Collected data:
━━━━━━
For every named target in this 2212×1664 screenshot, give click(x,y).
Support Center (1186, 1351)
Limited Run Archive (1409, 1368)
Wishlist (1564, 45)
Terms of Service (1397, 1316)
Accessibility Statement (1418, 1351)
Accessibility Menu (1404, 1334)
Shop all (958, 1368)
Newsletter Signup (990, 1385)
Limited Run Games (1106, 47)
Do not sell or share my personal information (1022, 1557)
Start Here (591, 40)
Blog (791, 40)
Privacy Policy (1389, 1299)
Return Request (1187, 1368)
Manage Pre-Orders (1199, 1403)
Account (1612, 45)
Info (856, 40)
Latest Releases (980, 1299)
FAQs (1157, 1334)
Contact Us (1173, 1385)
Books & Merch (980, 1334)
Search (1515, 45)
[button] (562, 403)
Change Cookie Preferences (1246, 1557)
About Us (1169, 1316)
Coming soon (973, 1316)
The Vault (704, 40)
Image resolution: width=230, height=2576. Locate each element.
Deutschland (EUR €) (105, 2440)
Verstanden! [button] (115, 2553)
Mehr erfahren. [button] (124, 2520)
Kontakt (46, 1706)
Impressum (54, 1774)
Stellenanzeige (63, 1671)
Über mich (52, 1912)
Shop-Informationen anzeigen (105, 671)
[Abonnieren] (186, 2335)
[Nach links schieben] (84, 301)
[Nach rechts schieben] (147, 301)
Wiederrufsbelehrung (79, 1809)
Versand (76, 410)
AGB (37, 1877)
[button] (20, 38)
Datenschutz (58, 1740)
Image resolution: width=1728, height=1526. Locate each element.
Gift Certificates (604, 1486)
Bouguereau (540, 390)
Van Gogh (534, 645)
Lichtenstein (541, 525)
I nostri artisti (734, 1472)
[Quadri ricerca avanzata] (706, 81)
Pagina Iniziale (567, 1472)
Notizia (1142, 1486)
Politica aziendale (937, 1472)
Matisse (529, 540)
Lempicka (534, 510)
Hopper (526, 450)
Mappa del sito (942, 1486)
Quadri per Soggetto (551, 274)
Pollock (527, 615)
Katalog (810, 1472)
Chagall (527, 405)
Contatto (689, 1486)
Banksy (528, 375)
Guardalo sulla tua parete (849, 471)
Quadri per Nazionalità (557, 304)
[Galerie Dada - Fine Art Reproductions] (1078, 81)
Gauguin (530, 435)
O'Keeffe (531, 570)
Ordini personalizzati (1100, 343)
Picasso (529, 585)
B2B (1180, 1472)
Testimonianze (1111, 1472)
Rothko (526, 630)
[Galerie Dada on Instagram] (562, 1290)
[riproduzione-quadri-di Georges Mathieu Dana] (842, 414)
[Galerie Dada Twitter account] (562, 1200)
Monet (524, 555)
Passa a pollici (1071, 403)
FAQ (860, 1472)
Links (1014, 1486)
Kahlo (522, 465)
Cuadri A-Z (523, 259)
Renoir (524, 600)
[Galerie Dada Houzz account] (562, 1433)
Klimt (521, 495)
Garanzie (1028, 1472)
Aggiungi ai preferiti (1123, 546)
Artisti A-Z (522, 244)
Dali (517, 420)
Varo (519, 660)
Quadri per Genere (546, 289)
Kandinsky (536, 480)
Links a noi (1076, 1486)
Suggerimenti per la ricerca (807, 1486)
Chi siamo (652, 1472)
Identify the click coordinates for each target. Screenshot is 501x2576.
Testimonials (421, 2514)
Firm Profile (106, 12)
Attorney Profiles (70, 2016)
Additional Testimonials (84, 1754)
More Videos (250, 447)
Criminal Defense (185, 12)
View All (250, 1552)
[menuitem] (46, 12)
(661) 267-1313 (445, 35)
━━━━━━
**Assigned task**
Could you retype every line of the data exactly?

**Task answer**
For every named target in this 2212×1664 screenshot, give click(x,y).
Support Center (1186, 1351)
Limited Run Archive (1409, 1368)
Wishlist (1564, 45)
Terms of Service (1397, 1316)
Accessibility Statement (1418, 1351)
Accessibility Menu (1404, 1334)
Shop all (958, 1368)
Newsletter Signup (990, 1385)
Limited Run Games (1106, 47)
Do not sell or share my personal information (1022, 1557)
Start Here (591, 40)
Blog (791, 40)
Privacy Policy (1389, 1299)
Return Request (1187, 1368)
Manage Pre-Orders (1199, 1403)
Account (1612, 45)
Info (856, 40)
Latest Releases (980, 1299)
FAQs (1157, 1334)
Contact Us (1173, 1385)
Books & Merch (980, 1334)
Search (1515, 45)
[button] (562, 403)
Change Cookie Preferences (1246, 1557)
About Us (1169, 1316)
Coming soon (973, 1316)
The Vault (704, 40)
Image resolution: width=230, height=2576. Locate each element.
Deutschland (EUR €) (105, 2440)
Verstanden! [button] (115, 2553)
Mehr erfahren. [button] (124, 2520)
Kontakt (46, 1706)
Impressum (54, 1774)
Stellenanzeige (63, 1671)
Über mich (52, 1912)
Shop-Informationen anzeigen (105, 671)
[Abonnieren] (186, 2335)
[Nach links schieben] (84, 301)
[Nach rechts schieben] (147, 301)
Wiederrufsbelehrung (79, 1809)
Versand (76, 410)
AGB (37, 1877)
[button] (20, 38)
Datenschutz (58, 1740)
Image resolution: width=1728, height=1526. Locate each element.
Gift Certificates (604, 1486)
Bouguereau (540, 390)
Van Gogh (534, 645)
Lichtenstein (541, 525)
I nostri artisti (734, 1472)
[Quadri ricerca avanzata] (706, 81)
Pagina Iniziale (567, 1472)
Notizia (1142, 1486)
Politica aziendale (937, 1472)
Matisse (529, 540)
Lempicka (534, 510)
Hopper (526, 450)
Mappa del sito (942, 1486)
Quadri per Soggetto (551, 274)
Pollock (527, 615)
Katalog (810, 1472)
Chagall (527, 405)
Contatto (689, 1486)
Banksy (528, 375)
Guardalo sulla tua parete (849, 471)
Quadri per Nazionalità (557, 304)
[Galerie Dada - Fine Art Reproductions] (1078, 81)
Gauguin (530, 435)
O'Keeffe (531, 570)
Ordini personalizzati (1100, 343)
Picasso (529, 585)
B2B (1180, 1472)
Testimonianze (1111, 1472)
Rothko (526, 630)
[Galerie Dada on Instagram] (562, 1290)
[riproduzione-quadri-di Georges Mathieu Dana] (842, 414)
[Galerie Dada Twitter account] (562, 1200)
Monet (524, 555)
Passa a pollici (1071, 403)
FAQ (860, 1472)
Links (1014, 1486)
Kahlo (522, 465)
Cuadri A-Z (523, 259)
Renoir (524, 600)
[Galerie Dada Houzz account] (562, 1433)
Klimt (521, 495)
Garanzie (1028, 1472)
Aggiungi ai preferiti (1123, 546)
Artisti A-Z (522, 244)
Dali (517, 420)
Varo (519, 660)
Quadri per Genere (546, 289)
Kandinsky (536, 480)
Links a noi (1076, 1486)
Suggerimenti per la ricerca (807, 1486)
Chi siamo (652, 1472)
Identify the click coordinates for each target. Screenshot is 501x2576.
Testimonials (421, 2514)
Firm Profile (106, 12)
Attorney Profiles (70, 2016)
Additional Testimonials (84, 1754)
More Videos (250, 447)
Criminal Defense (185, 12)
View All (250, 1552)
[menuitem] (46, 12)
(661) 267-1313 (445, 35)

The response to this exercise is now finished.